ABOUT THIS TASK:
What you return should match the data below exactly, line for line.

(Records from a data source)
----------------
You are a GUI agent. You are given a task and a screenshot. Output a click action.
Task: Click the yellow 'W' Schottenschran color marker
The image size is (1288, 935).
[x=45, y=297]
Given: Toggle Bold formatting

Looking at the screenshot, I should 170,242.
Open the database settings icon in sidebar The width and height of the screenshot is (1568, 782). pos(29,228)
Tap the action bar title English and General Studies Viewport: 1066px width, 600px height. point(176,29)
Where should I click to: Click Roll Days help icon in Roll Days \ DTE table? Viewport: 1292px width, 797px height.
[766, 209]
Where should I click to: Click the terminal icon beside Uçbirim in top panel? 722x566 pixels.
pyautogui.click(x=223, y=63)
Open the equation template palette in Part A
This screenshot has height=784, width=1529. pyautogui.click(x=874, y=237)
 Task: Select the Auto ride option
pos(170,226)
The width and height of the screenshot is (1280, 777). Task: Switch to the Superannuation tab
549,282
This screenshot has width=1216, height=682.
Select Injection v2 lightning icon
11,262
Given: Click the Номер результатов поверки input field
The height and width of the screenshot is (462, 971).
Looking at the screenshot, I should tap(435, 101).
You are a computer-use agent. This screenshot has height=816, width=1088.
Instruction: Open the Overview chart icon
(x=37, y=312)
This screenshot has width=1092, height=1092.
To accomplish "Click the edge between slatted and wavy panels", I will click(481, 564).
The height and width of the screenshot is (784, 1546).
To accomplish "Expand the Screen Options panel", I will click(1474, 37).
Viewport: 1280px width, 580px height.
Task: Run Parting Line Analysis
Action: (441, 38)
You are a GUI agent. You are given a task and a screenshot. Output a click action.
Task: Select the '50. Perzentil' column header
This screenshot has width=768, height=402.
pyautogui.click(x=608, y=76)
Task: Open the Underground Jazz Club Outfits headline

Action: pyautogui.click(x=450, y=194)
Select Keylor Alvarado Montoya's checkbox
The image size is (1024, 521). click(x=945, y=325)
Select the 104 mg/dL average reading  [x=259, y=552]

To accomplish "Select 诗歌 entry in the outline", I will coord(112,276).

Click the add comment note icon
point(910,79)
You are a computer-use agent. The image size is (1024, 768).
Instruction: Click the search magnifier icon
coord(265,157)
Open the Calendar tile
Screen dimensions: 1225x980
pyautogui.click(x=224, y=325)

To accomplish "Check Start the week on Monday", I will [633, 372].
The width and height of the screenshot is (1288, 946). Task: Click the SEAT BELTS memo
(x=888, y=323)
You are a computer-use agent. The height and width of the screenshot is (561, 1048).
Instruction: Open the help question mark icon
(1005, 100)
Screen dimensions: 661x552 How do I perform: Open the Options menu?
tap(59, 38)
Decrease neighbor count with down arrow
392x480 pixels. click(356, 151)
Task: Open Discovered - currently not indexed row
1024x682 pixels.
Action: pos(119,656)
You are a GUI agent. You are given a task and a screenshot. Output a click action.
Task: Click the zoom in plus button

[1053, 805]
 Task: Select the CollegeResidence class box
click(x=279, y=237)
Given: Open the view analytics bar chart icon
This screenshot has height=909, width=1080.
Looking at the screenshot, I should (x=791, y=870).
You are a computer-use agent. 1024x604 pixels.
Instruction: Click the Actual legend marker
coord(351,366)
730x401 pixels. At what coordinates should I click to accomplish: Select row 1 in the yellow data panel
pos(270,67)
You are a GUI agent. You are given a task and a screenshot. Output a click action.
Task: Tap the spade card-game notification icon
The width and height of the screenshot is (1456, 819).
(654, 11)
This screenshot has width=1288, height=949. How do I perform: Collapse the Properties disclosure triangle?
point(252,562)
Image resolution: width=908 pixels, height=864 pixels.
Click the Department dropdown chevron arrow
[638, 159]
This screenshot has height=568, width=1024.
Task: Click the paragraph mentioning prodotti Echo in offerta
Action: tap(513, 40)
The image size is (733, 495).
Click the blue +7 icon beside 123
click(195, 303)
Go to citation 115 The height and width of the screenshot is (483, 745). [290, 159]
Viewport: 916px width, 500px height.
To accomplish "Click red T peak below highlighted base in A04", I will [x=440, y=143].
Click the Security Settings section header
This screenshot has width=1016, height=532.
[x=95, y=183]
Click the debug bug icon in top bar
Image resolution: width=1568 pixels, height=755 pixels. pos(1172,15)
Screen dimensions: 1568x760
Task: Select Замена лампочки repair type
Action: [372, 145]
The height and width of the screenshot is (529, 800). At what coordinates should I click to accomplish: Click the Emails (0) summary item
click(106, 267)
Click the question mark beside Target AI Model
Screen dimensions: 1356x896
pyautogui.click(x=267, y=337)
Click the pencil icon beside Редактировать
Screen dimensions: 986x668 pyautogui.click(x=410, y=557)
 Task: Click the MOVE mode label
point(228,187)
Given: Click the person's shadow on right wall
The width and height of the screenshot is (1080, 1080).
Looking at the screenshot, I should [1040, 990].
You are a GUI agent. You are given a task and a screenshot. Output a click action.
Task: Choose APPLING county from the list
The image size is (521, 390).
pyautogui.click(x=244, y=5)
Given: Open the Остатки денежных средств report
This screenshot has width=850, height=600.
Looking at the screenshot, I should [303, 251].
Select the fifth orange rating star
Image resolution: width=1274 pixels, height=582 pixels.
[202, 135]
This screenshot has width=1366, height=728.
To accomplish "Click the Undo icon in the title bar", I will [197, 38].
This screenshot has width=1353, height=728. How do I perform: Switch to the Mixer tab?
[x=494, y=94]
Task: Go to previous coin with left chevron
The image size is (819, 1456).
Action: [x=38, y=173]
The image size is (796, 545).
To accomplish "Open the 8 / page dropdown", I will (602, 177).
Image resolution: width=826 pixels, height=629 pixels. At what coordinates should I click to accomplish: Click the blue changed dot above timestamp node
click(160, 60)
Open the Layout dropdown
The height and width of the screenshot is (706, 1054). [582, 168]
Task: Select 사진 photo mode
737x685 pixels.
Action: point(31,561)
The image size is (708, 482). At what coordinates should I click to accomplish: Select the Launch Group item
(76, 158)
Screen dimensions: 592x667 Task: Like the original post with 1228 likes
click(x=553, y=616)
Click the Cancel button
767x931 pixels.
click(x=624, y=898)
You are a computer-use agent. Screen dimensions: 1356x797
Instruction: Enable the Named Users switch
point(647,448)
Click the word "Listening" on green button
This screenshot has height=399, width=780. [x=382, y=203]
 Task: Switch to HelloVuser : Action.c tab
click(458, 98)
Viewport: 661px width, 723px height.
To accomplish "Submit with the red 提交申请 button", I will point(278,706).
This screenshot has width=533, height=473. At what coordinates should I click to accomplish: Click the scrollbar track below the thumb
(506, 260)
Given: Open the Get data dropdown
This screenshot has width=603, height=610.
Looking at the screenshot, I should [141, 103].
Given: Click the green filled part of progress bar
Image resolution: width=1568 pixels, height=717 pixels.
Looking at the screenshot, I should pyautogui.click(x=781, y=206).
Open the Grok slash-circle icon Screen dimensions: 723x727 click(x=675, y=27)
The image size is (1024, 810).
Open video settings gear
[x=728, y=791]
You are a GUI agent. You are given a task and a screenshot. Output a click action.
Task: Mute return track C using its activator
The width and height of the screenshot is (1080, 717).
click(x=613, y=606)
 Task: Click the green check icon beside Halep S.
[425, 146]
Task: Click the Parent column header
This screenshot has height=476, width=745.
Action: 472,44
----------------
ANSWER:
You are a GUI agent. You are given a task and a screenshot. Output a click action.
Task: Click the yellow 'W' Schottenschran color marker
The image size is (1288, 935).
[x=45, y=297]
Given: Toggle Bold formatting

Looking at the screenshot, I should 170,242.
Open the database settings icon in sidebar The width and height of the screenshot is (1568, 782). pos(29,228)
Tap the action bar title English and General Studies Viewport: 1066px width, 600px height. point(176,29)
Where should I click to: Click Roll Days help icon in Roll Days \ DTE table? Viewport: 1292px width, 797px height.
[766, 209]
Where should I click to: Click the terminal icon beside Uçbirim in top panel? 722x566 pixels.
pyautogui.click(x=223, y=63)
Open the equation template palette in Part A
This screenshot has height=784, width=1529. pyautogui.click(x=874, y=237)
 Task: Select the Auto ride option
pos(170,226)
The width and height of the screenshot is (1280, 777). Task: Switch to the Superannuation tab
549,282
This screenshot has width=1216, height=682.
Select Injection v2 lightning icon
11,262
Given: Click the Номер результатов поверки input field
The height and width of the screenshot is (462, 971).
Looking at the screenshot, I should tap(435, 101).
You are a computer-use agent. This screenshot has height=816, width=1088.
Instruction: Open the Overview chart icon
(x=37, y=312)
This screenshot has width=1092, height=1092.
To accomplish "Click the edge between slatted and wavy panels", I will click(481, 564).
The height and width of the screenshot is (784, 1546).
To accomplish "Expand the Screen Options panel", I will click(1474, 37).
Viewport: 1280px width, 580px height.
Task: Run Parting Line Analysis
Action: (441, 38)
You are a GUI agent. You are given a task and a screenshot. Output a click action.
Task: Select the '50. Perzentil' column header
This screenshot has width=768, height=402.
pyautogui.click(x=608, y=76)
Task: Open the Underground Jazz Club Outfits headline

Action: pyautogui.click(x=450, y=194)
Select Keylor Alvarado Montoya's checkbox
The image size is (1024, 521). click(x=945, y=325)
Select the 104 mg/dL average reading  [x=259, y=552]

To accomplish "Select 诗歌 entry in the outline", I will coord(112,276).

Click the add comment note icon
point(910,79)
You are a computer-use agent. The image size is (1024, 768).
Instruction: Click the search magnifier icon
coord(265,157)
Open the Calendar tile
Screen dimensions: 1225x980
pyautogui.click(x=224, y=325)

To accomplish "Check Start the week on Monday", I will [633, 372].
The width and height of the screenshot is (1288, 946). Task: Click the SEAT BELTS memo
(x=888, y=323)
You are a computer-use agent. The height and width of the screenshot is (561, 1048).
Instruction: Open the help question mark icon
(1005, 100)
Screen dimensions: 661x552 How do I perform: Open the Options menu?
tap(59, 38)
Decrease neighbor count with down arrow
392x480 pixels. click(356, 151)
Task: Open Discovered - currently not indexed row
1024x682 pixels.
Action: pos(119,656)
You are a GUI agent. You are given a task and a screenshot. Output a click action.
Task: Click the zoom in plus button

[1053, 805]
 Task: Select the CollegeResidence class box
click(x=279, y=237)
Given: Open the view analytics bar chart icon
This screenshot has height=909, width=1080.
Looking at the screenshot, I should (x=791, y=870).
You are a computer-use agent. 1024x604 pixels.
Instruction: Click the Actual legend marker
coord(351,366)
730x401 pixels. At what coordinates should I click to accomplish: Select row 1 in the yellow data panel
pos(270,67)
You are a GUI agent. You are given a task and a screenshot. Output a click action.
Task: Tap the spade card-game notification icon
The width and height of the screenshot is (1456, 819).
(654, 11)
This screenshot has width=1288, height=949. How do I perform: Collapse the Properties disclosure triangle?
point(252,562)
Image resolution: width=908 pixels, height=864 pixels.
Click the Department dropdown chevron arrow
[638, 159]
This screenshot has height=568, width=1024.
Task: Click the paragraph mentioning prodotti Echo in offerta
Action: tap(513, 40)
The image size is (733, 495).
Click the blue +7 icon beside 123
click(195, 303)
Go to citation 115 The height and width of the screenshot is (483, 745). [290, 159]
Viewport: 916px width, 500px height.
To accomplish "Click red T peak below highlighted base in A04", I will [x=440, y=143].
Click the Security Settings section header
This screenshot has width=1016, height=532.
[x=95, y=183]
Click the debug bug icon in top bar
Image resolution: width=1568 pixels, height=755 pixels. pos(1172,15)
Screen dimensions: 1568x760
Task: Select Замена лампочки repair type
Action: [372, 145]
The height and width of the screenshot is (529, 800). At what coordinates should I click to accomplish: Click the Emails (0) summary item
click(106, 267)
Click the question mark beside Target AI Model
Screen dimensions: 1356x896
pyautogui.click(x=267, y=337)
Click the pencil icon beside Редактировать
Screen dimensions: 986x668 pyautogui.click(x=410, y=557)
 Task: Click the MOVE mode label
point(228,187)
Given: Click the person's shadow on right wall
The width and height of the screenshot is (1080, 1080).
Looking at the screenshot, I should [1040, 990].
You are a GUI agent. You are given a task and a screenshot. Output a click action.
Task: Choose APPLING county from the list
The image size is (521, 390).
pyautogui.click(x=244, y=5)
Given: Open the Остатки денежных средств report
This screenshot has width=850, height=600.
Looking at the screenshot, I should [303, 251].
Select the fifth orange rating star
Image resolution: width=1274 pixels, height=582 pixels.
[202, 135]
This screenshot has width=1366, height=728.
To accomplish "Click the Undo icon in the title bar", I will [197, 38].
This screenshot has width=1353, height=728. How do I perform: Switch to the Mixer tab?
[x=494, y=94]
Task: Go to previous coin with left chevron
The image size is (819, 1456).
Action: [x=38, y=173]
The image size is (796, 545).
To accomplish "Open the 8 / page dropdown", I will (602, 177).
Image resolution: width=826 pixels, height=629 pixels. At what coordinates should I click to accomplish: Click the blue changed dot above timestamp node
click(160, 60)
Open the Layout dropdown
The height and width of the screenshot is (706, 1054). [582, 168]
Task: Select 사진 photo mode
737x685 pixels.
Action: point(31,561)
The image size is (708, 482). At what coordinates should I click to accomplish: Select the Launch Group item
(76, 158)
Screen dimensions: 592x667 Task: Like the original post with 1228 likes
click(x=553, y=616)
Click the Cancel button
767x931 pixels.
click(x=624, y=898)
You are a computer-use agent. Screen dimensions: 1356x797
Instruction: Enable the Named Users switch
point(647,448)
Click the word "Listening" on green button
This screenshot has height=399, width=780. [x=382, y=203]
 Task: Switch to HelloVuser : Action.c tab
click(458, 98)
Viewport: 661px width, 723px height.
To accomplish "Submit with the red 提交申请 button", I will point(278,706).
This screenshot has width=533, height=473. At what coordinates should I click to accomplish: Click the scrollbar track below the thumb
(506, 260)
Given: Open the Get data dropdown
This screenshot has width=603, height=610.
Looking at the screenshot, I should [141, 103].
Given: Click the green filled part of progress bar
Image resolution: width=1568 pixels, height=717 pixels.
Looking at the screenshot, I should pyautogui.click(x=781, y=206).
Open the Grok slash-circle icon Screen dimensions: 723x727 click(x=675, y=27)
The image size is (1024, 810).
Open video settings gear
[x=728, y=791]
You are a GUI agent. You are given a task and a screenshot. Output a click action.
Task: Mute return track C using its activator
The width and height of the screenshot is (1080, 717).
click(x=613, y=606)
 Task: Click the green check icon beside Halep S.
[425, 146]
Task: Click the Parent column header
This screenshot has height=476, width=745.
Action: 472,44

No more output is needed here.